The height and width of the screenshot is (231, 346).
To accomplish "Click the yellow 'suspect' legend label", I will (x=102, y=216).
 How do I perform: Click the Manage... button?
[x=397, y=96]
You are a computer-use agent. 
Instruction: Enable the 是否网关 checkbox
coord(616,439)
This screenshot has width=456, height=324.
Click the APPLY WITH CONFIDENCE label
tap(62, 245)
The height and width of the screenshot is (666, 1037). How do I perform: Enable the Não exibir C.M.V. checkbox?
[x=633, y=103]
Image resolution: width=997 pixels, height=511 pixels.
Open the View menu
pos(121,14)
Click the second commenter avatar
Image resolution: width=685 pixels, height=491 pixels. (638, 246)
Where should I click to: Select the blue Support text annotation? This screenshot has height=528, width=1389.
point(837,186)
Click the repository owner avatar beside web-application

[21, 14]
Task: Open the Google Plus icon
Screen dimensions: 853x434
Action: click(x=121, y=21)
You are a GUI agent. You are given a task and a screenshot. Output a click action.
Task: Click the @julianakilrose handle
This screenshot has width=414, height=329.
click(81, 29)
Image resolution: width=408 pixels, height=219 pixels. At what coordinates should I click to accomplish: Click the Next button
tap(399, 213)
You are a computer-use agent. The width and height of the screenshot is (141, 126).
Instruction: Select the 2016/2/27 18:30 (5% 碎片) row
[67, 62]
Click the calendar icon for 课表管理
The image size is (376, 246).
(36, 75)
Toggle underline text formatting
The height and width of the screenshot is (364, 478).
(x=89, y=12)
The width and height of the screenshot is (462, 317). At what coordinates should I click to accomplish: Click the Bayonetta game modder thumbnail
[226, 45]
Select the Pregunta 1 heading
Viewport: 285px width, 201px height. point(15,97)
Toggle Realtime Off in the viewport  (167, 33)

+ + +

→ **What this task involves**: Among the entries above, locate the lines containing "Screen dimensions: 853x434" and "You are a computer-use agent. The", and transcribe exactly those two lines and all lines between.

→ **Answer for the task**:
Screen dimensions: 853x434
Action: click(x=121, y=21)
You are a GUI agent. You are given a task and a screenshot. Output a click action.
Task: Click the @julianakilrose handle
This screenshot has width=414, height=329.
click(81, 29)
Image resolution: width=408 pixels, height=219 pixels. At what coordinates should I click to accomplish: Click the Next button
tap(399, 213)
You are a computer-use agent. The width and height of the screenshot is (141, 126).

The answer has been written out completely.